Le chœur, qui est très souvent un dédoublement de la voix soliste, est placé à l’intérieur de l’orchestre et non à sa place habituelle. Il doit effectuer une transition sonore entre la chanteuse et l’orchestre en émergeant des instruments comme une source sonore porteuse de mots et de sens. Le texte chanté par la soprano est très souvent disséminé à l’intérieur des voix du chœur qui se partageront les différentes couleurs de voyelles et de consonnes rejoignant à la fois les harmonies instrumentales et l’articulation de la voix soliste.
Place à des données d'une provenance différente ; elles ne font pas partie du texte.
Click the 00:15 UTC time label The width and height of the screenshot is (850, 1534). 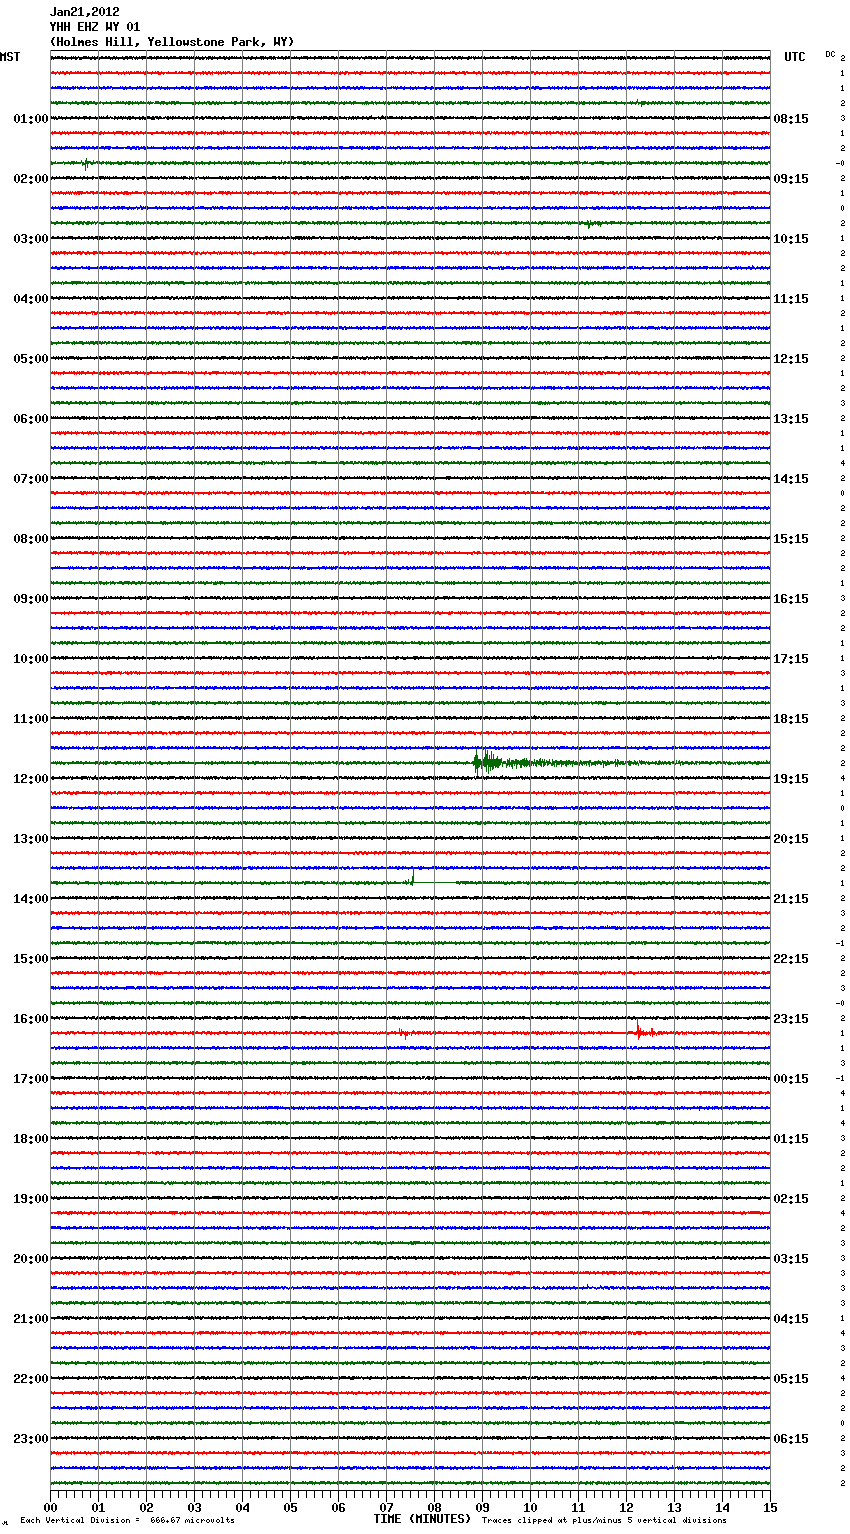[x=791, y=1079]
L’orchestre, lui non plus, n’est pas disposé de façon traditionnelle. Deux ensembles complets de cordes encadrent le groupe central composé des bois et des cuivres. Un piano, deux harpes et quatre percussions (utilisant assez massivement les steal-drums jamaïcains) viennent compléter l’ensemble.
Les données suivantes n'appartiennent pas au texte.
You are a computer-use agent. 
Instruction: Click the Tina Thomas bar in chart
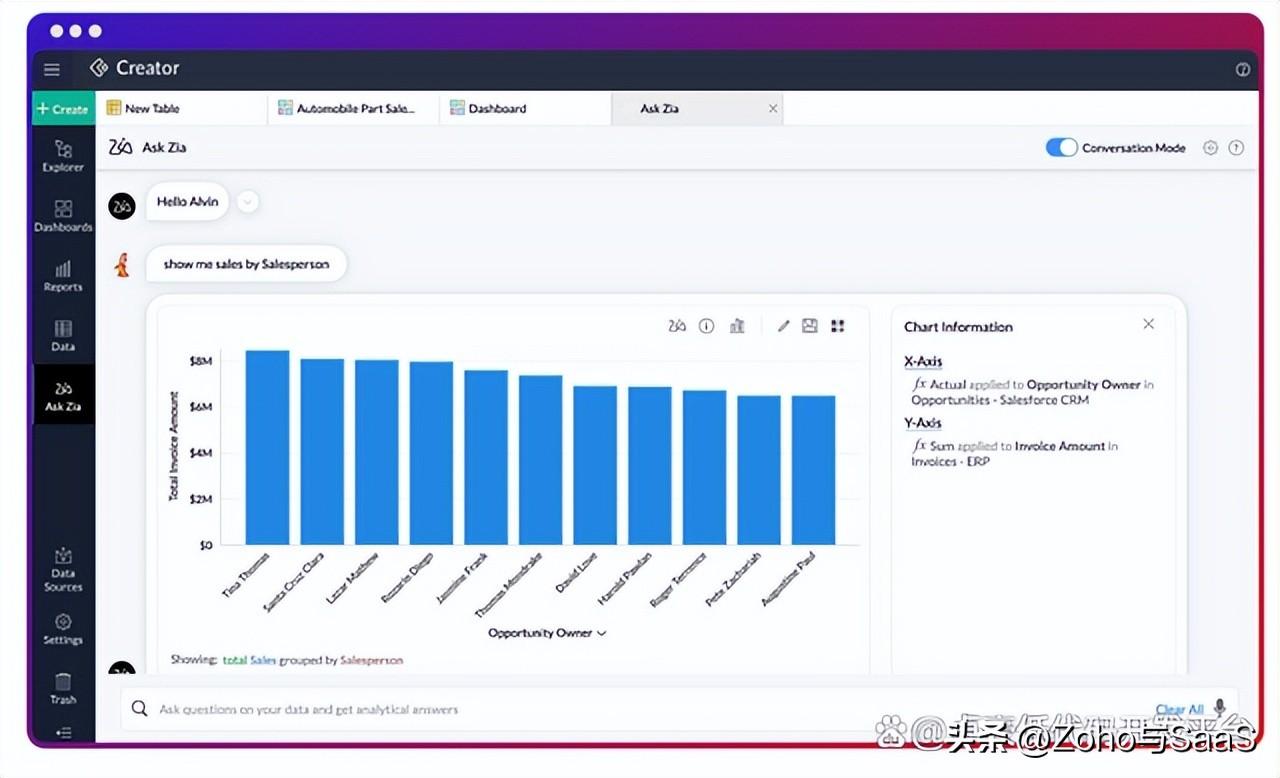(x=267, y=447)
La musique électronique qui se déroule en temps-réel, c’est à dire en s’adaptant aux tempi de l’orchestre, est composée principalement à partir des trois entités principales : l’orchestre, le chœur et la voix soliste. Certains tutti d’orchestre, « samplés » dans mes compositions ultérieures, auront pour effet de créer des duplications retardées et spatialisées de l’orchestre réel, comme s’il s’éloignait ou s’approchait physiquement des auditeurs. Un chœur de synthèse (réalisé grâce au programme Psola) vient se placer en contrepoint du chœur réel. Entièrement construit à partir des enregistrements des textes d’Emily Dickinson, il établit des jonctions entre langage parlé et chanté, entre phonèmes et consonnes bruitées. Cette même matière, réduite à une seule voix, formera une mélopée mélodique dont l’origine est pourtant une voix parlée. Un dispositif de spatialisation composé de six sources distribuées autour du public produit non seulement les déplacements de toutes ces couches mais aussi l’espace virtuel duquel elles proviennent.
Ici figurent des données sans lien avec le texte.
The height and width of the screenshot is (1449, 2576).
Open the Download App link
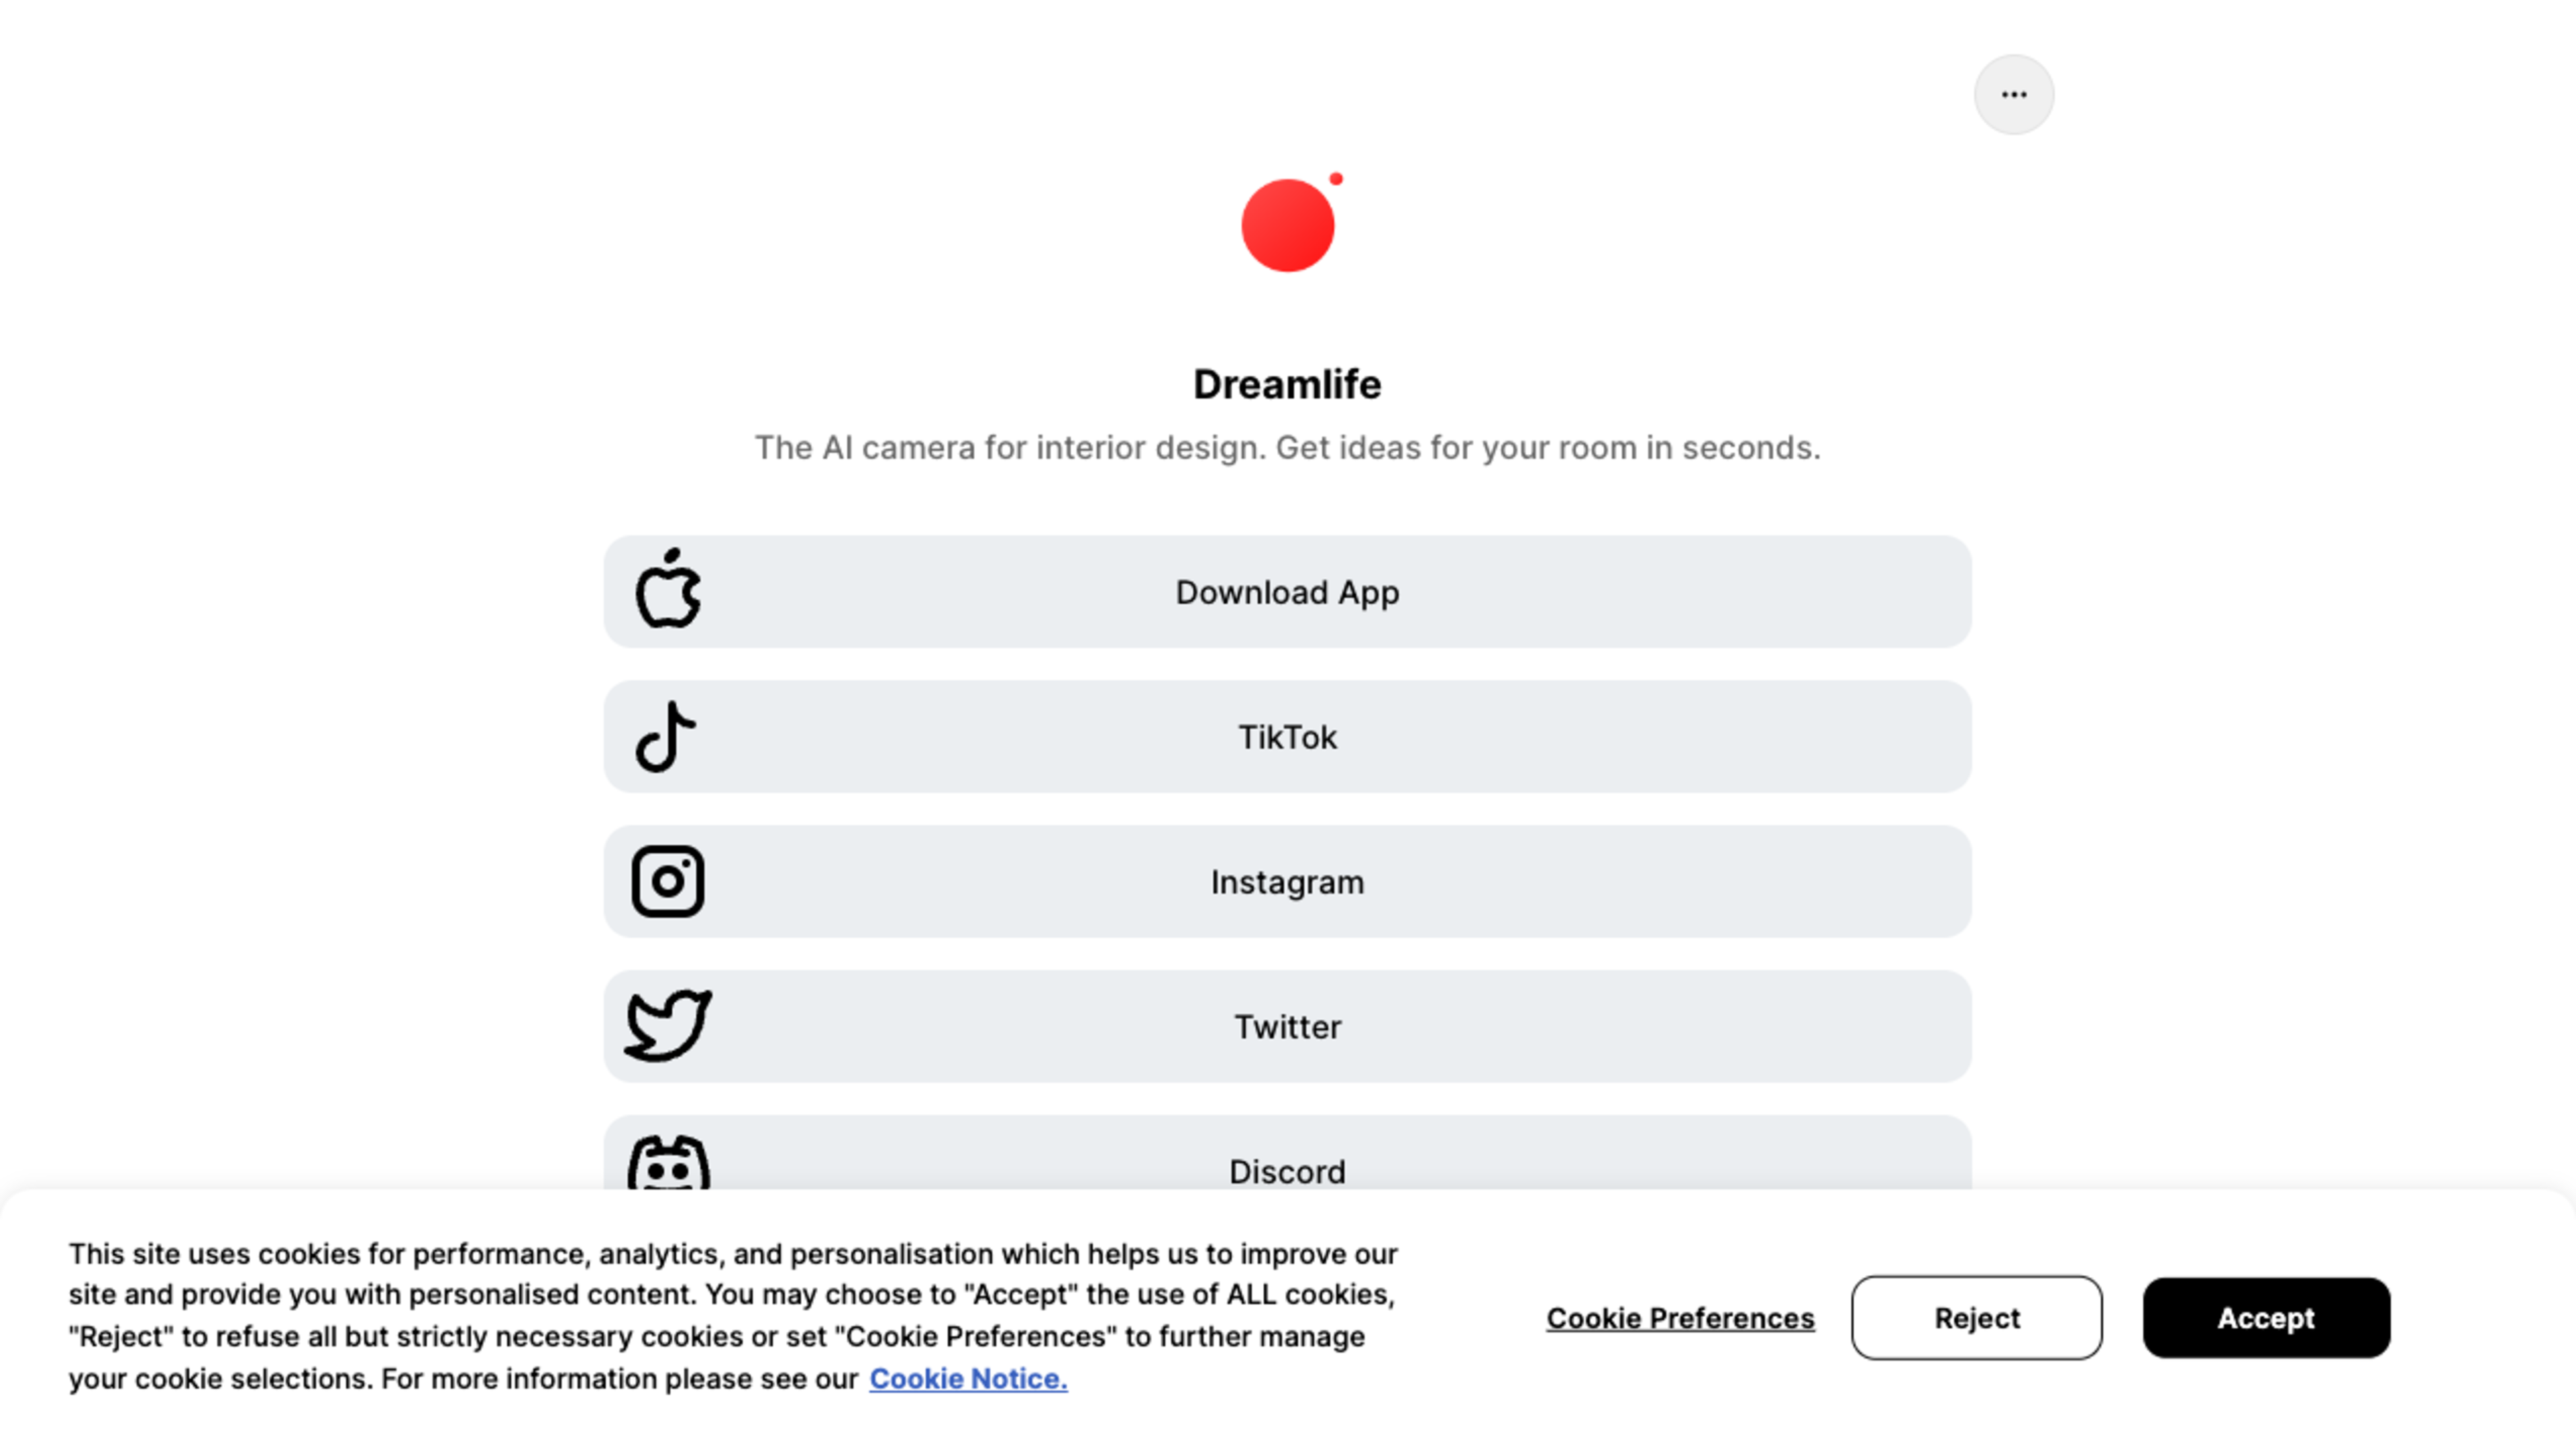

Composer aujourd’hui c’est aussi construire l’espace acoustique qui déploie les ondes sonores, et prendre en compte la distance qui sépare cet espace du public. À l’autre bout de la chaîne, parti de l’espace mental des poèmes d’Emily Dickinson, et comme pour lui en donner une « incarnation sonore », se trouve l’espace réel des sons. Dans un cas comme dans l’autre, l’espace est « en soi » et « au-delà ».
P.S. Tout au long de ce travail, j’ai bénéficié des conseils avisés et bienveillants de Claire Malroux, sa traductrice française. Qu’elle en soit ici chaleureusement remerciée.
Philippe Manoury, Paris, le 29 Août 2003.